Plans for this week:
May 23 – May 29
- Start the work on the “Interface for the mallet package”.
Solution of this problem had been partially implemented by Andrew Goldstone. Some interface functions are also available at my GitHub repository.
- Designing the API and preparing the skeleton for the most important functions.
The structure of the basic data structures is already under discussion with mentors.
Google Summer of Code 2016 – Integration of Text Mining and Topic Modeling Tools
This year April 24th I got accepted for the Google Summer of Code program. I will be working on the integration of Text mining and Topic Modeling Tools for R Project for Statistical Computing.

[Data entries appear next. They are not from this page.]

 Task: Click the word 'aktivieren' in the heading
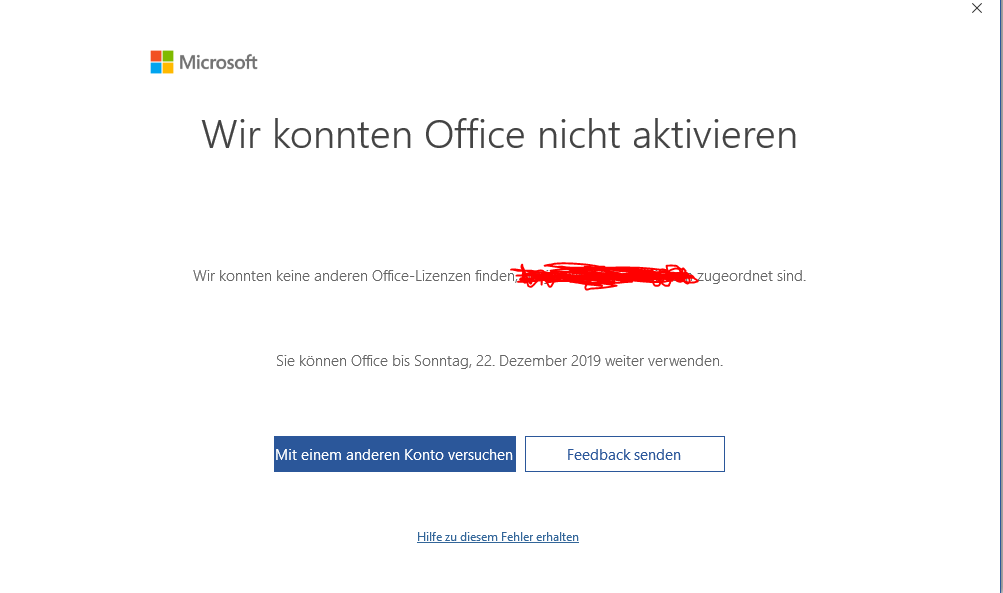coord(715,134)

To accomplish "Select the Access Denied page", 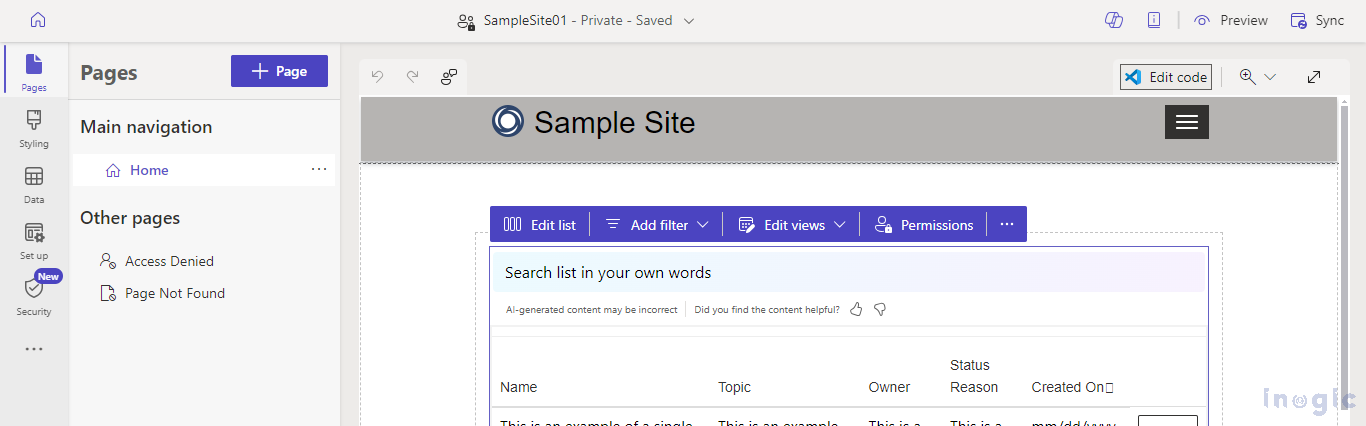I will point(169,261).
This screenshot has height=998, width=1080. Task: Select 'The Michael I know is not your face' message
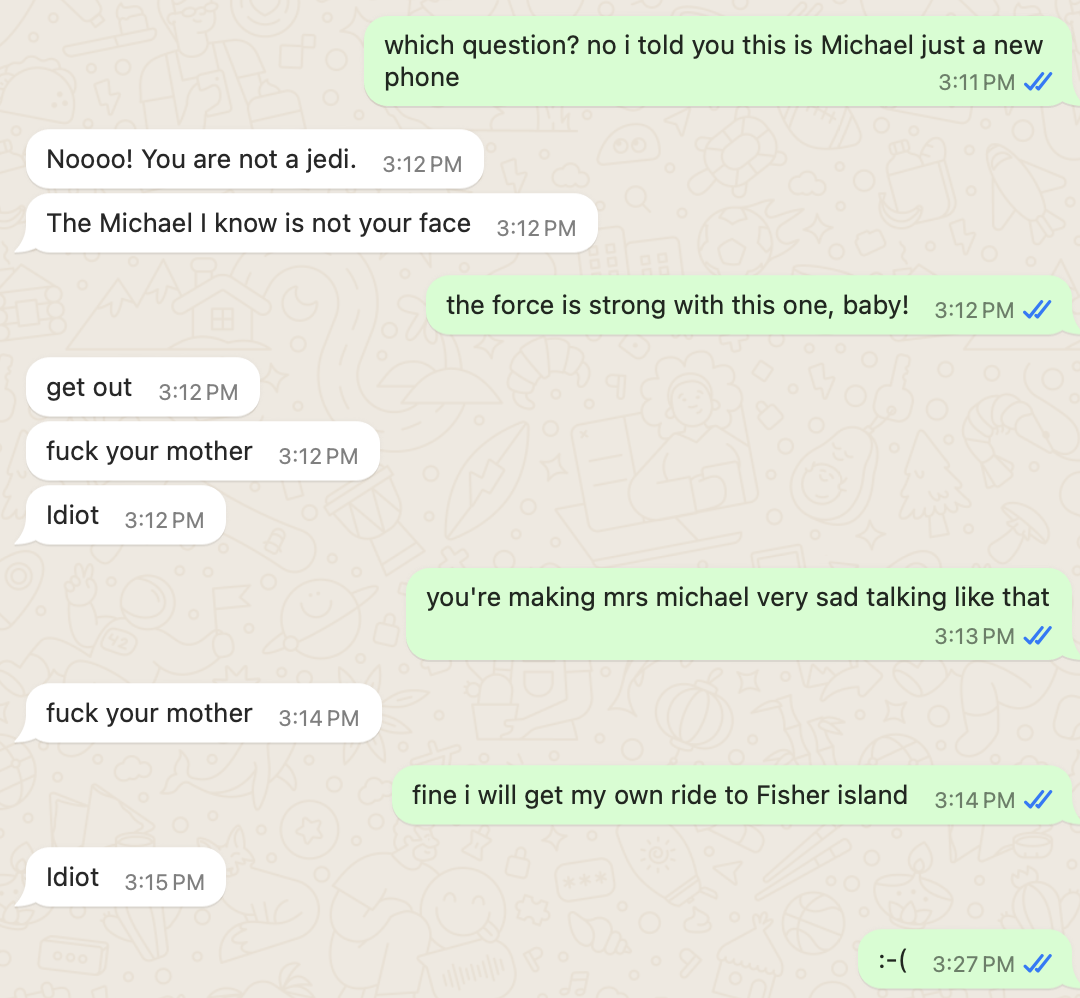(x=258, y=223)
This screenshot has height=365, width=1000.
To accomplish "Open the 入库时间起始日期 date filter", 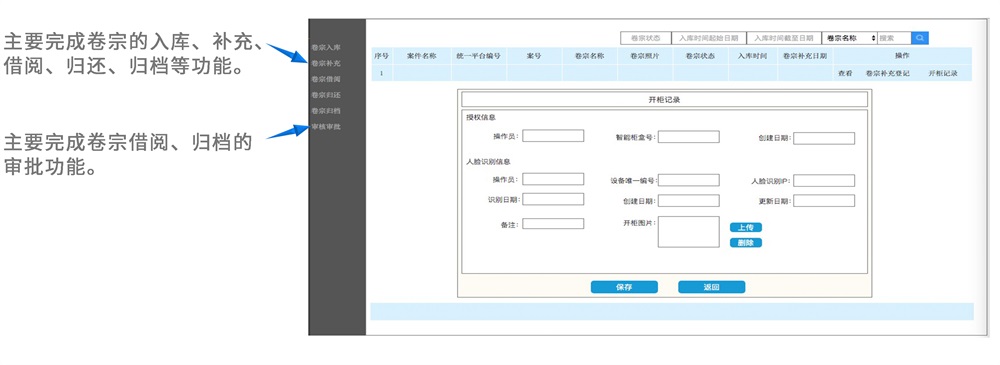I will pyautogui.click(x=708, y=38).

Google Summer of Code, often abbreviated to GSoC, is an international program, where students construct free and open-source software during the summer. The program is open to university students aged over 18.
Over next couple months I will be writing here about progress of my works.
Here is an abstract of my coding project:
The goal of this project is to create a user friendly API for an integrated workflow to perform typical text mining, natural language processing, and topic modelling tasks. This would include complete process of topic modelling:
- Loading data, including loading text files from a local filesystem, as well as harvesting texts from the internet (via the package stylo/tm)
- Data transformation, including calculating word frequencies (stylo/tm)
- Text stemming and tagging (koRpus/snowballC)
- Data subsampling (stylo)
- Topic modelling (mallet/LDA/topicmodelling)
- Visualizations (wordcloud/networkD3/ggplot2)
In the first stage, I plan to integrate a few packages as mentioned above. Future development assumes construction of a package integrating more tools in the similar fashion as caret for predictive modelling. The Google Summer of Code is planned to be just outset of a bigger project.